Written exercise 1:
In the text on producer prices, which costs do PPI estimates leave out?
Written exercise 2:
Replace "PPP" with "PPI" in the text on producer prices, and write out the passage starting at "Significance of PPP" and ending at "of key inputs.".

══ Text to read ══

Introduction
- It is the average change in the price of goods and services at the place of production before they reach the market.
- It reflects the change in average prices that a producer receives.
- PPI estimates exclude indirect taxes, transportation and distribution costs.
Significance of PPP
- PPP is used as a measure of inflation and deflation.
- PPP is to calculate escalator clauses in private contracts based on the prices of key inputs.
- An escalator clause is a contract provision that allows for an automatic increase in the agreed-upon wages or prices if certain conditions change while the contract is in effect.
- It acts as a comparison of input and output costs.

═══
══ Excerpted data ══

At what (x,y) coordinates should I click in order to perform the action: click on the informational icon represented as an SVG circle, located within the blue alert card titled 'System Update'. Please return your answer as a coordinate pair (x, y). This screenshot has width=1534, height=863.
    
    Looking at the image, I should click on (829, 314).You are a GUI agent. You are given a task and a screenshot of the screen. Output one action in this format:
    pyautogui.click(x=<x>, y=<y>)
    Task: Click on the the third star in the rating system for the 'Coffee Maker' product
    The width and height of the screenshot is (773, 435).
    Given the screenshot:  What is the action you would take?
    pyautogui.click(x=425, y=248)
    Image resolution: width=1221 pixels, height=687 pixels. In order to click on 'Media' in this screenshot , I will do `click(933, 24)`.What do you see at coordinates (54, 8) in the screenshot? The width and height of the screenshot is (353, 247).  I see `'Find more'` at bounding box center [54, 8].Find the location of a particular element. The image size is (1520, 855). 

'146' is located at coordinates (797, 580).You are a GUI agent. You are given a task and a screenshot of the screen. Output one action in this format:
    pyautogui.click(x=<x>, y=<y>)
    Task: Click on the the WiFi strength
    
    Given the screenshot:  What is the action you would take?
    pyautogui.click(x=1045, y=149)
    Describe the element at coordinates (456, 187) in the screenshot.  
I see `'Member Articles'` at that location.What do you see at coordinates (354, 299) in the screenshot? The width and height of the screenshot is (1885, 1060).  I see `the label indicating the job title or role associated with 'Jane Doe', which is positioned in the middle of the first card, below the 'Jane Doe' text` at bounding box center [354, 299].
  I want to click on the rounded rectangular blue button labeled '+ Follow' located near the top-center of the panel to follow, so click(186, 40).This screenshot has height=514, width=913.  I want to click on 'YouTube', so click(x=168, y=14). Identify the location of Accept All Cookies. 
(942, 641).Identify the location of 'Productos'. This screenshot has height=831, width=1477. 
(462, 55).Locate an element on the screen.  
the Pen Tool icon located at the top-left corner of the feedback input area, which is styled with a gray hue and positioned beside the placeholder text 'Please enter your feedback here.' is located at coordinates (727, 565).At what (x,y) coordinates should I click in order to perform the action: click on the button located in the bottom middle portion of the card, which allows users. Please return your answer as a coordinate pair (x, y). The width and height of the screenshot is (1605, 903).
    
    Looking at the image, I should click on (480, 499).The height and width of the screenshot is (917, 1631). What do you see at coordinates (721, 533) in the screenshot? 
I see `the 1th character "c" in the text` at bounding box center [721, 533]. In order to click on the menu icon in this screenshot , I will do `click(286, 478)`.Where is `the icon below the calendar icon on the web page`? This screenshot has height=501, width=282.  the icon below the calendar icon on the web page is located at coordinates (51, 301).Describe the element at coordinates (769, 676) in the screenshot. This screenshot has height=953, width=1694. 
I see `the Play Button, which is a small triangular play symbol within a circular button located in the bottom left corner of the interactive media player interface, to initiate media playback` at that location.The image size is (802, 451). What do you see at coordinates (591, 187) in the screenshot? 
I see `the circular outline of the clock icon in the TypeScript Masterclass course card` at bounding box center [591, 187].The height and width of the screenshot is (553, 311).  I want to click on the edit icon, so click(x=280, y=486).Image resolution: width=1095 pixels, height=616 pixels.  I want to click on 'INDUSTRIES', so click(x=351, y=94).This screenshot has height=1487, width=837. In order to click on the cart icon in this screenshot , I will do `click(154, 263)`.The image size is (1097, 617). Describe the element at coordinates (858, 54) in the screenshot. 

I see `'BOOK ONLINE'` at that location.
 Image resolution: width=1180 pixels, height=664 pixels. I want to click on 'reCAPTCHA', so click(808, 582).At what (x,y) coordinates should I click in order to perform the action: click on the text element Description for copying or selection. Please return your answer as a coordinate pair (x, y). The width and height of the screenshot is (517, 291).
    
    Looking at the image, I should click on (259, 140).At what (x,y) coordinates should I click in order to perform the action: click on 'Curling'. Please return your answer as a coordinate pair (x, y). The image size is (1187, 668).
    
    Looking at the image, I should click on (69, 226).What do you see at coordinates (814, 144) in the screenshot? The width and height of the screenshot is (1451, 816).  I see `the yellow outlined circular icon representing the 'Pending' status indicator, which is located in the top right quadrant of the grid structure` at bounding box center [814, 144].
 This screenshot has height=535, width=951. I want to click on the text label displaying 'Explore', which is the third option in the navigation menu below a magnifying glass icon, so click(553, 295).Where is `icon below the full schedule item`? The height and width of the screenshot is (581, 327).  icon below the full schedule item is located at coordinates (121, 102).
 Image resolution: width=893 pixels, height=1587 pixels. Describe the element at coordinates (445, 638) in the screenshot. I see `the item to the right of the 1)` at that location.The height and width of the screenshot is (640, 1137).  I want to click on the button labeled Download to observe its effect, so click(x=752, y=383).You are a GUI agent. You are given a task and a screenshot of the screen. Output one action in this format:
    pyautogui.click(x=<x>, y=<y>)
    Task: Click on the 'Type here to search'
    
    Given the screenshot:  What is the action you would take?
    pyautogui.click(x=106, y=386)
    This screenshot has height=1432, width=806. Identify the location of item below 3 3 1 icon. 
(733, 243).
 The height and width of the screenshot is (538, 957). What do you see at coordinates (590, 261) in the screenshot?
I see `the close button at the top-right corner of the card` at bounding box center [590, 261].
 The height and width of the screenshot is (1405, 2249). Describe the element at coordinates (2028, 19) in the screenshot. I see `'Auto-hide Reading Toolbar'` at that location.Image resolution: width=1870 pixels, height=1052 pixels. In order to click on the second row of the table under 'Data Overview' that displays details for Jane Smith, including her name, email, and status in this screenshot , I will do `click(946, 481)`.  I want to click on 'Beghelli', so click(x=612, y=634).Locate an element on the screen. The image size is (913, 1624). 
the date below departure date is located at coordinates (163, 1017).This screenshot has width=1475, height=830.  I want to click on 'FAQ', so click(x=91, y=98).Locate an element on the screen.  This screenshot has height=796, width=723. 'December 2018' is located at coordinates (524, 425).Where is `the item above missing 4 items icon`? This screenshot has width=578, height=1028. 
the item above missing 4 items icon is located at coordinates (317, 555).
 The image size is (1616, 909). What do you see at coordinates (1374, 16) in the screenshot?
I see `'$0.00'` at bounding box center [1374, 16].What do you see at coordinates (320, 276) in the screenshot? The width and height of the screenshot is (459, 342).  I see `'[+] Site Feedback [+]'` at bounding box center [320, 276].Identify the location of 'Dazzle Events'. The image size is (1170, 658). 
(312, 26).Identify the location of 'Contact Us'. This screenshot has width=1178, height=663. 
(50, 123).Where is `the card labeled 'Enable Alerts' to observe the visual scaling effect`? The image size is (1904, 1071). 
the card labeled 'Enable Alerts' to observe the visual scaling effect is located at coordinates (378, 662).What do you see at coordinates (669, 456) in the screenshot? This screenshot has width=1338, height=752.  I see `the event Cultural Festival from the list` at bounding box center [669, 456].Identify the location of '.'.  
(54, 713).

═══

Full answer 1:
Indirect taxes, transportation and distribution costs.

Full answer 2:
Significance of PPI
- PPI is used as a measure of inflation and deflation.
- PPI is to calculate escalator clauses in private contracts based on the prices of key inputs.